Tout comme Carlsen n'avait pas ouvertement accusé Niemann de triche, Grischuk laisse lui aussi planer le doute, laissant à son auditoire le soin de tirer ses propres conclusions. Prudence pour éviter de calomnier, ou véritable hésitation ? Peu importe, car le résultat est le même à l'heure des réseaux sociaux. Ces déclarations d'Alexander Grischuk ne reposent sur aucune preuve matérielle, et soulèvent donc une question fondamentale : le jeu d'échecs peut-il sortir de la défiance généralisée ? Car ce non-dit est typique de l'ère du soupçon dans laquelle est entré le monde des échecs.

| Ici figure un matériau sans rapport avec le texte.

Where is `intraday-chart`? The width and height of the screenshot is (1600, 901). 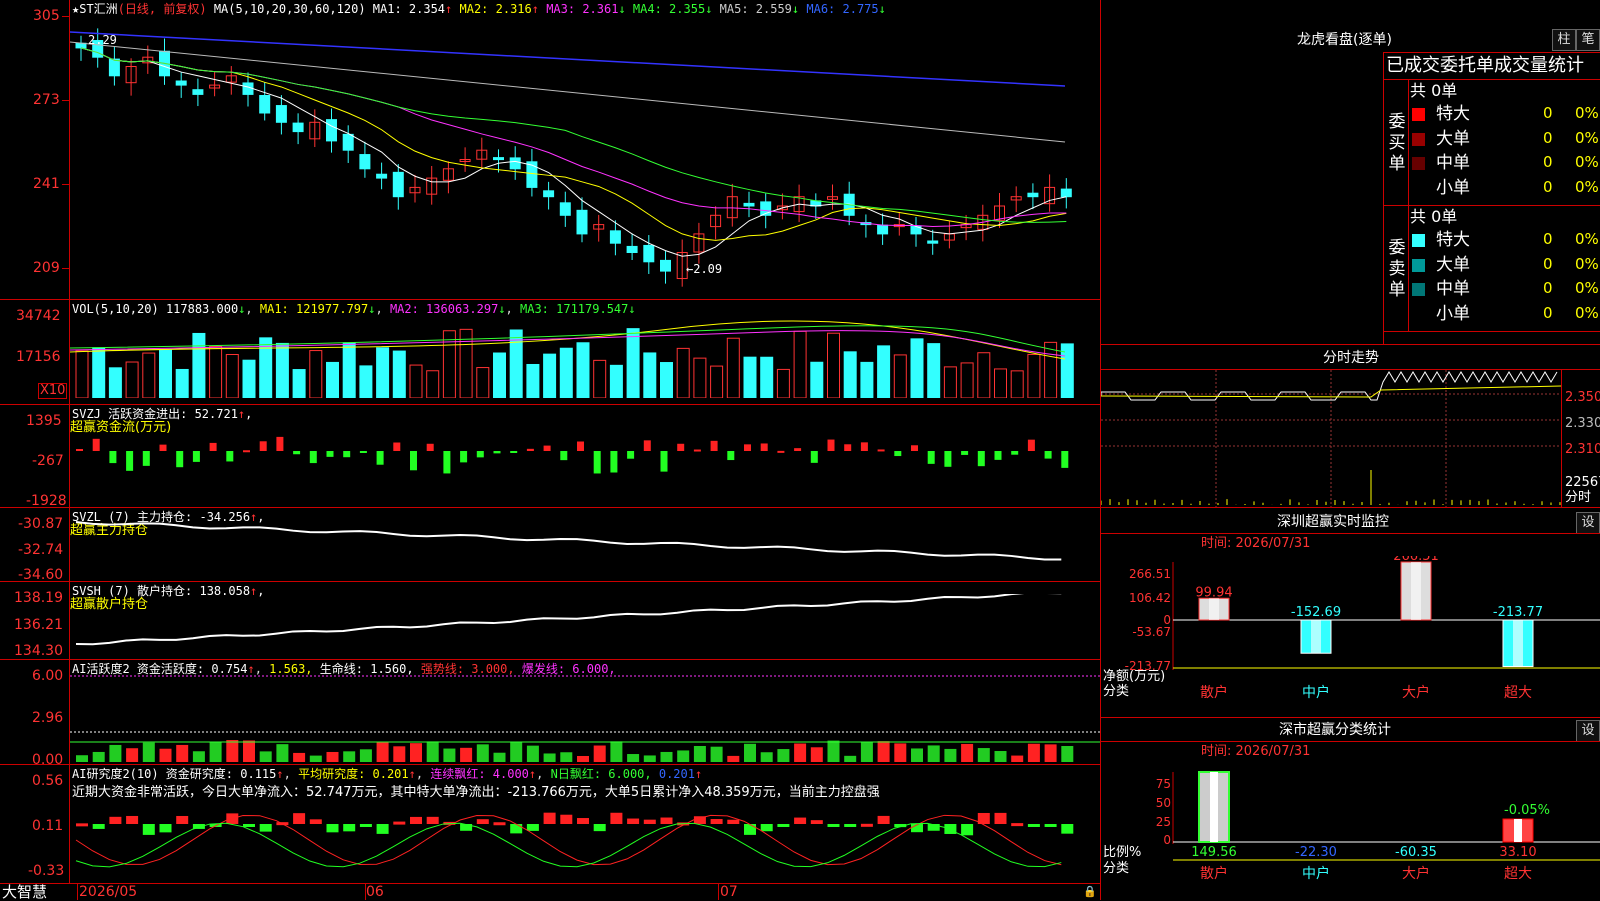 intraday-chart is located at coordinates (1331, 438).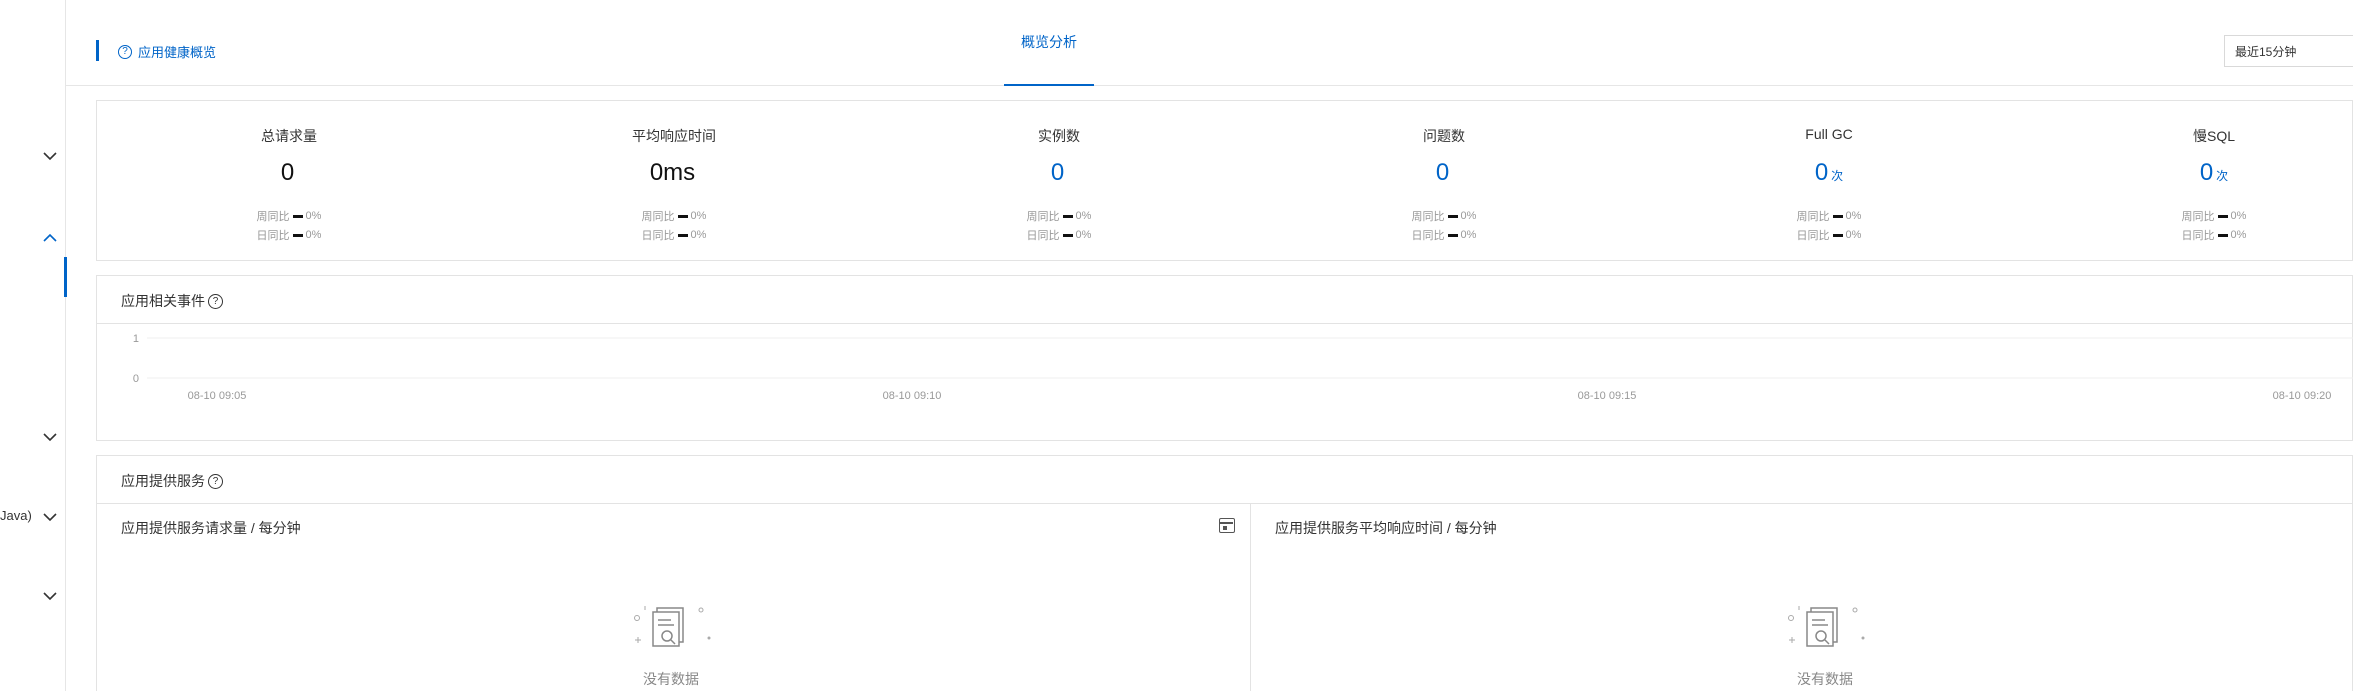 Image resolution: width=2353 pixels, height=691 pixels. I want to click on no-data-text: 没有数据, so click(1825, 679).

Un doute qui ronge aussi les échecs amateurs
Une enquête menée par la Fédération Française des Échecs auprès de 347 joueurs révèle que près de 31% d'entre eux pense déjà avoir été victime ou témoin de triche pendant une compétition. La même proportion ne peut l'affirmer avec certitude, mais le suspecte. Il ne reste donc guère que 36% des amateurs questionnés qui pensent ne jamais avoir fait face à la triche ! Ce poison du doute plane désormais sur les performances à tous les niveaux. Face à cette menace, l'enquête révèle que plus de 50% des joueurs estiment que les organisateurs sont peu voire pas du tout concernés par la triche. (source FFE)

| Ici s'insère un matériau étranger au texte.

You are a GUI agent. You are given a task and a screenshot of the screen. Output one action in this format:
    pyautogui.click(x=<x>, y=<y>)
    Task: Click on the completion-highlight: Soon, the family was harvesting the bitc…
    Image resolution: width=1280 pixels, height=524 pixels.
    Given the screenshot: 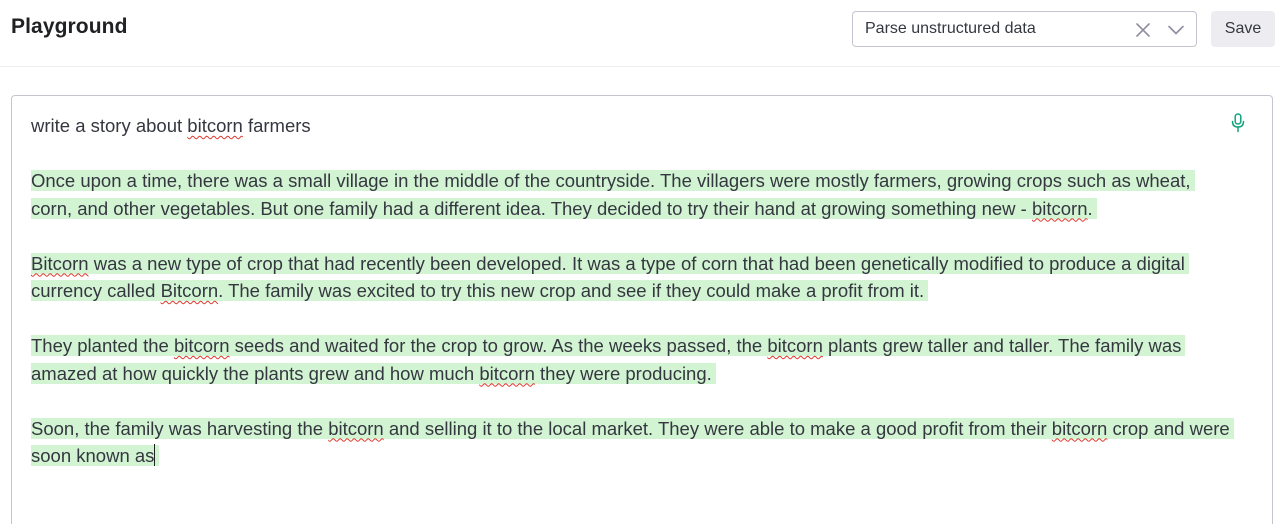 What is the action you would take?
    pyautogui.click(x=632, y=442)
    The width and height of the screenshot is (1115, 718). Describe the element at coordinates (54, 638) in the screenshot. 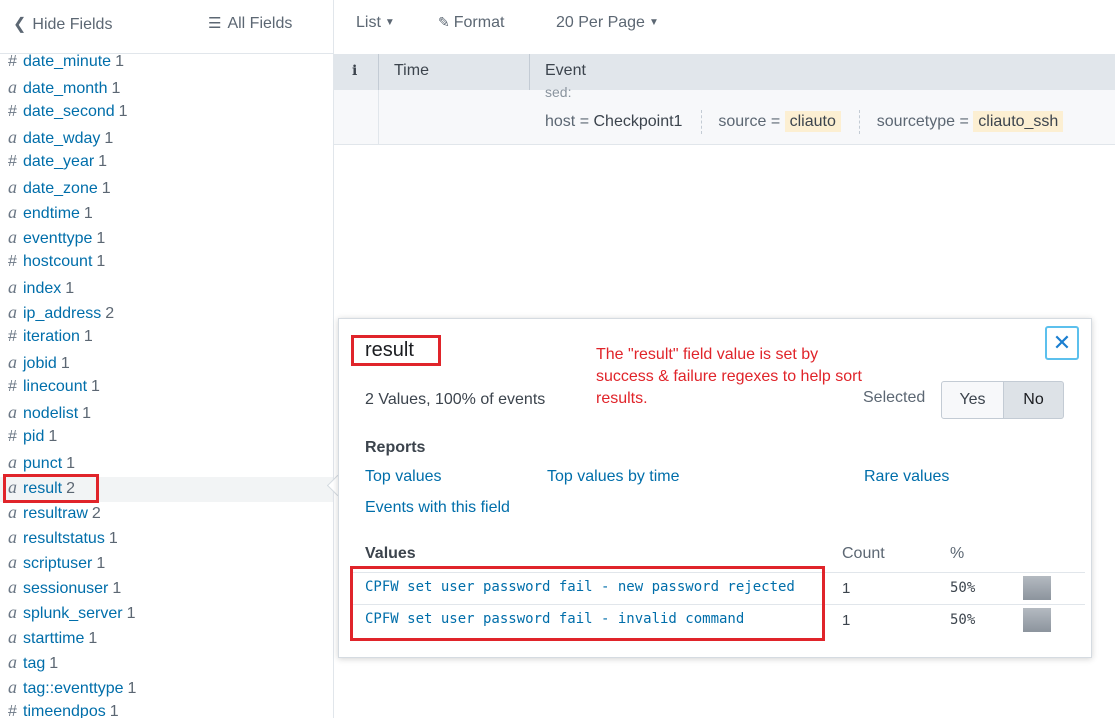

I see `field-name: starttime` at that location.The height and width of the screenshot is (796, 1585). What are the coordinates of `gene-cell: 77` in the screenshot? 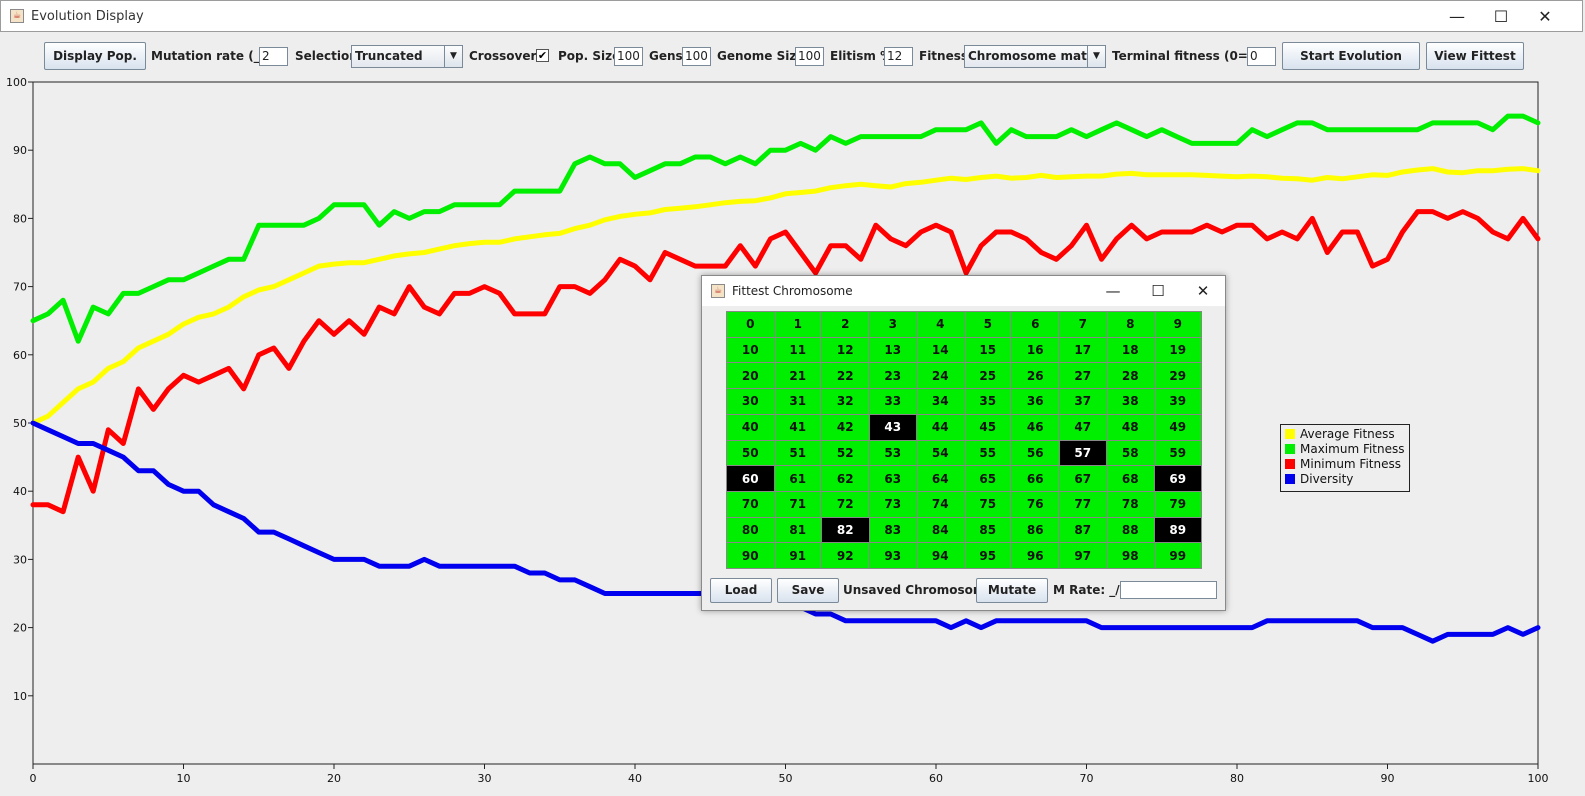 It's located at (1082, 504).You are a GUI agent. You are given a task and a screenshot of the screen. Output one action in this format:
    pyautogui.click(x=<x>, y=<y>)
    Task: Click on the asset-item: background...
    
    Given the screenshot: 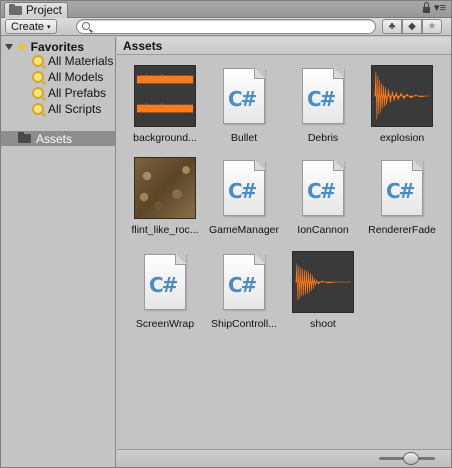 What is the action you would take?
    pyautogui.click(x=165, y=111)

Une prise de conscience rapide et ferme semble nécessaire pour restaurer un climat de confiance dans le monde des échecs. Rappelons que des téléphones étaient présents dans la salle de jeu lors de la dernière Olympiade pour prendre des photos, ou qu'aucun délai de retransmission n'avait été prévu à l'origine au Dubai Chess Challenge. À l'heure où les ordinateurs sont de plus en plus puissants et miniaturisés, il devient impératif de durcir les règles, malgré les contraintes que cela occasionne. Cette inflexibilité est nécessaire pour éviter que les soupçons de joueurs comme Kramnik ou Grischuk ne deviennent des rumeurs qui alimentent le doute. Car derrière ces mots prononcés sur Youtube, l'honneur de Gukesh et d'Erigaisi est en jeu, et ne doit pas être entaché sans preuve.
Quelles solutions ?
Rappelons les mesures proposées par l'ancienne championne du monde Susan Polgar pour lever ce voile de suspicion.

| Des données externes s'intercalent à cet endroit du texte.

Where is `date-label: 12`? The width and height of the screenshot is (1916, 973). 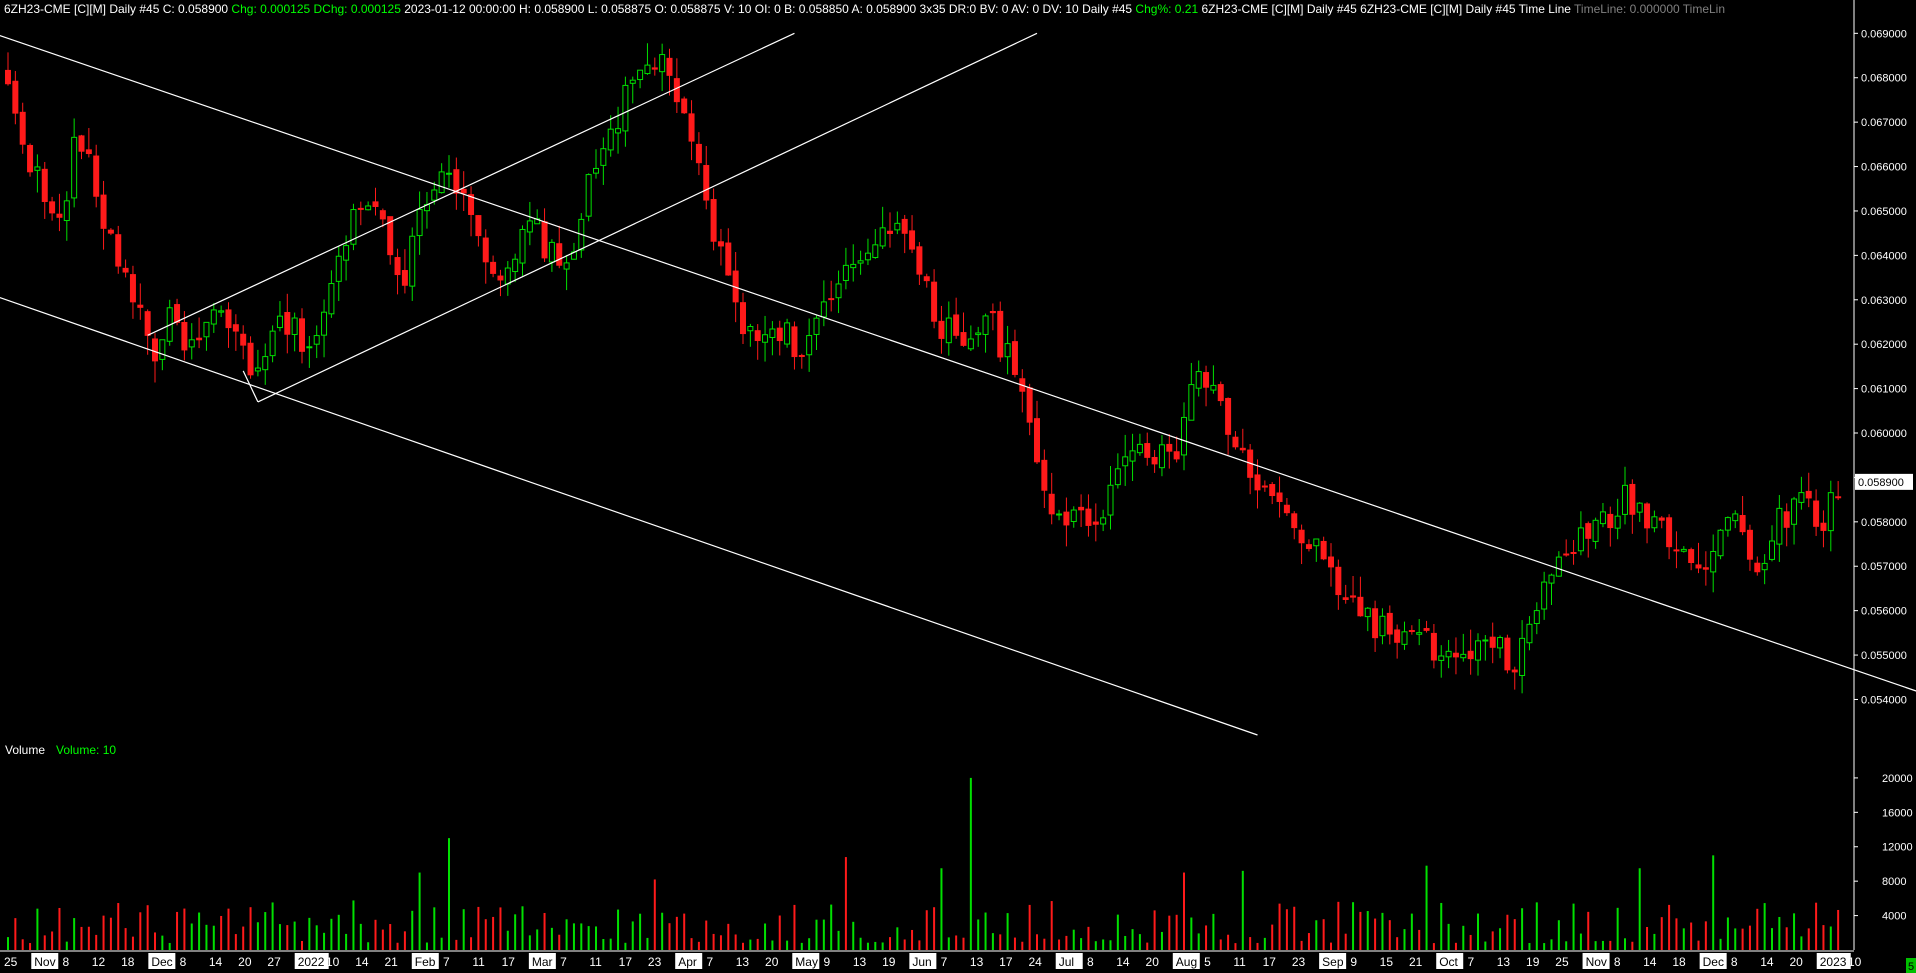 date-label: 12 is located at coordinates (99, 962).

"Ma solution simple et claire pour dissuader la triche aux échecs :
1) Retarder la diffusion de 30 minutes
2) Aucun appareil électronique autorisé (actuellement en place)
3) Spectateurs les 15 à 30 premières minutes seulement
4) 1re infraction de tricherie = interdiction de 2 à 5 ans
5) 2e délit de tricherie = interdiction à vie"
Bien entendu, ces mesures concernent les parties devant un échiquier. Le jeu en ligne, qui a longtemps été présenté comme l'avenir des échecs, semble beaucoup plus vulnérable face au risque de triche, et n'a pas encore trouvé la bonne solution pour la combattre.